*What to work on:* What is needed is an exact retyping of the records below, from the first line through the line that contains "Onderhoud & reparatie (218, 34)".

Collected data

*** Begin section ***

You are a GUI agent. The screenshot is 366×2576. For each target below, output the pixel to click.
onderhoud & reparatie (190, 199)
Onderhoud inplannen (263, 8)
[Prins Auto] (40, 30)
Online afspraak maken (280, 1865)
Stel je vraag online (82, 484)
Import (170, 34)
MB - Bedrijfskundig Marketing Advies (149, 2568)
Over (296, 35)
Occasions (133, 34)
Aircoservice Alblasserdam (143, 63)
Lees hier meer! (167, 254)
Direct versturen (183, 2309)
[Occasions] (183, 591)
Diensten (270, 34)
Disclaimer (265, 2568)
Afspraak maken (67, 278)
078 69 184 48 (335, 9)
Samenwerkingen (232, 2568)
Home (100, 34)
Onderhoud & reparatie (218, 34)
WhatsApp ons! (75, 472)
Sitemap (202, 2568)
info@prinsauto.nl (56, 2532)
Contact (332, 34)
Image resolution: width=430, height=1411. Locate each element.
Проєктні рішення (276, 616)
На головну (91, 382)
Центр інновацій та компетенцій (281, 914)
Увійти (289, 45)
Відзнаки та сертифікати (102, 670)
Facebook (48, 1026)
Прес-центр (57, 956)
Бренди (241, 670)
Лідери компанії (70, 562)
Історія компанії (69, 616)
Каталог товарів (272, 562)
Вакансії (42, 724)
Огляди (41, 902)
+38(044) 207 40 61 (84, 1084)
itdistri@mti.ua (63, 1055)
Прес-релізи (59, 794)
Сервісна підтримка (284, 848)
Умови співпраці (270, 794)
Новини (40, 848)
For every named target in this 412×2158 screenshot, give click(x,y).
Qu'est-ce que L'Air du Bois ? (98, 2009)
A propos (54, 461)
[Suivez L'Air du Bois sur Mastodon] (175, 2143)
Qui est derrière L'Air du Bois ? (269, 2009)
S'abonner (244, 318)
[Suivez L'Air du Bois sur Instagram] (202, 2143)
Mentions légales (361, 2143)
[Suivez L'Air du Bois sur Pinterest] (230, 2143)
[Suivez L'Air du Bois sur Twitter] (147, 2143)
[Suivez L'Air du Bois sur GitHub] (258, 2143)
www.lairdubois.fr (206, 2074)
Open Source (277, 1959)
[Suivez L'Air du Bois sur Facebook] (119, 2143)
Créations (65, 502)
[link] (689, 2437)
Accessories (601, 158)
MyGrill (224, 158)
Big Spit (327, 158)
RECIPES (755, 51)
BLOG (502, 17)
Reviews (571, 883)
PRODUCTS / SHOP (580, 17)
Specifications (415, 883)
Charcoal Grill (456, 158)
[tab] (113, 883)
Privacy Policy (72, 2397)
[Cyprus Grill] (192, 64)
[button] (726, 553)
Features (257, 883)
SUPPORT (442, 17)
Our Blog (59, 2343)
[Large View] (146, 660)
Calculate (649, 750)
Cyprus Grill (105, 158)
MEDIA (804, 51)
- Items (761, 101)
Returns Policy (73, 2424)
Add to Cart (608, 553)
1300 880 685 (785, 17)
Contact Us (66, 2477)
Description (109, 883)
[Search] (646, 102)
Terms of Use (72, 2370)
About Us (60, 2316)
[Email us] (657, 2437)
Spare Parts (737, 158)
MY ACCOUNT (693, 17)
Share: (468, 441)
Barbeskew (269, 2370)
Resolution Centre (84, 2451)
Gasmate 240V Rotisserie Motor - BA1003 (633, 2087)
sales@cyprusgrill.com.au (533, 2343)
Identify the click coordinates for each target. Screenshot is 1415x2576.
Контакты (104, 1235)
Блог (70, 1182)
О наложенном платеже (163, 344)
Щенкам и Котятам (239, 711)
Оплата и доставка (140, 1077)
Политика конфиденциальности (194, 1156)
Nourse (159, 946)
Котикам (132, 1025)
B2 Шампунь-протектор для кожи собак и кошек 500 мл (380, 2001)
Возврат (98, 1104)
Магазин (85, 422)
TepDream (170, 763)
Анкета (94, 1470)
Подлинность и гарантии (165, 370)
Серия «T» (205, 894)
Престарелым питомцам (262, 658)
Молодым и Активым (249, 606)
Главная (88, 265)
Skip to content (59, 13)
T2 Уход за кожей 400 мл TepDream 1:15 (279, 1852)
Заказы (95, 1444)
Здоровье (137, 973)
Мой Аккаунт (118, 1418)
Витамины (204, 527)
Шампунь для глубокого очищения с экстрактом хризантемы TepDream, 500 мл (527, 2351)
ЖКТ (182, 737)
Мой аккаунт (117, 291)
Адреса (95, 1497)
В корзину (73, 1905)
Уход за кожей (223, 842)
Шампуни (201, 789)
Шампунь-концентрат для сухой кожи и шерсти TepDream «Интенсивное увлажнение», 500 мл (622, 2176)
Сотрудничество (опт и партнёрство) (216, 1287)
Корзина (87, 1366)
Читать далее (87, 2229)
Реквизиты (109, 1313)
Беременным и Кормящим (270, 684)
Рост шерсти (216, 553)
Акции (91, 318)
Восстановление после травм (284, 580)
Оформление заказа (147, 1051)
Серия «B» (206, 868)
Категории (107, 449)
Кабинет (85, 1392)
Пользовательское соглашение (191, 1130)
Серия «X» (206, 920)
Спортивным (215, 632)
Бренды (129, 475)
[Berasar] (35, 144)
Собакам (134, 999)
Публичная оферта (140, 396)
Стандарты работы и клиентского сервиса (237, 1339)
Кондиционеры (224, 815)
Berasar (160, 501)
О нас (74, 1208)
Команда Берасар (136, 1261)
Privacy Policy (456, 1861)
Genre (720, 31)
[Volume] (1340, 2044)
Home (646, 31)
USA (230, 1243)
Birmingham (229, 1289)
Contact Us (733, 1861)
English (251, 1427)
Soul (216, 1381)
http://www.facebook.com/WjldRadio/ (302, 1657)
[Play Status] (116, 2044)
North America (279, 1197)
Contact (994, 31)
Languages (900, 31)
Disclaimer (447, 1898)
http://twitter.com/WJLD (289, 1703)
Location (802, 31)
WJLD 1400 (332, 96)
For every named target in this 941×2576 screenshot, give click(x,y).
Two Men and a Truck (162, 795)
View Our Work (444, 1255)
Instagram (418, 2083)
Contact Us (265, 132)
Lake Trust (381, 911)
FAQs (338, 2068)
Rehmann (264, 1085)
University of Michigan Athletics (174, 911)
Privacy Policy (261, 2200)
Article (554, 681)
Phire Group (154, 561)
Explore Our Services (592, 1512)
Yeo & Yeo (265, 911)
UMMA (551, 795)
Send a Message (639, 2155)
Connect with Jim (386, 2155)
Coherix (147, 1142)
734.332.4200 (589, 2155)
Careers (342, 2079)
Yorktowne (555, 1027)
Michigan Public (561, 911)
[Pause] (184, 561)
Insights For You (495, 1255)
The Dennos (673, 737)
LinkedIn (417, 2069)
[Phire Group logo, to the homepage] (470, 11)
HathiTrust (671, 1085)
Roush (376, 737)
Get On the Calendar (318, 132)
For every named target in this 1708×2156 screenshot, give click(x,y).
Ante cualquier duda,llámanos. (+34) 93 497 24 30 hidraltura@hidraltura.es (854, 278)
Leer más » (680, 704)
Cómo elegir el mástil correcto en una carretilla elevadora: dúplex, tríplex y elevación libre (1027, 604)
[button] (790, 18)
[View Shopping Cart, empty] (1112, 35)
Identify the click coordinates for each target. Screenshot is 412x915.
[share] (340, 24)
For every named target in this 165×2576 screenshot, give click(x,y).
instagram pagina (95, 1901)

*** End section ***

*Task answer:*
You are a GUI agent. The screenshot is 366×2576. For each target below, output the pixel to click.
onderhoud & reparatie (190, 199)
Onderhoud inplannen (263, 8)
[Prins Auto] (40, 30)
Online afspraak maken (280, 1865)
Stel je vraag online (82, 484)
Import (170, 34)
MB - Bedrijfskundig Marketing Advies (149, 2568)
Over (296, 35)
Occasions (133, 34)
Aircoservice Alblasserdam (143, 63)
Lees hier meer! (167, 254)
Direct versturen (183, 2309)
[Occasions] (183, 591)
Diensten (270, 34)
Disclaimer (265, 2568)
Afspraak maken (67, 278)
078 69 184 48 (335, 9)
Samenwerkingen (232, 2568)
Home (100, 34)
Onderhoud & reparatie (218, 34)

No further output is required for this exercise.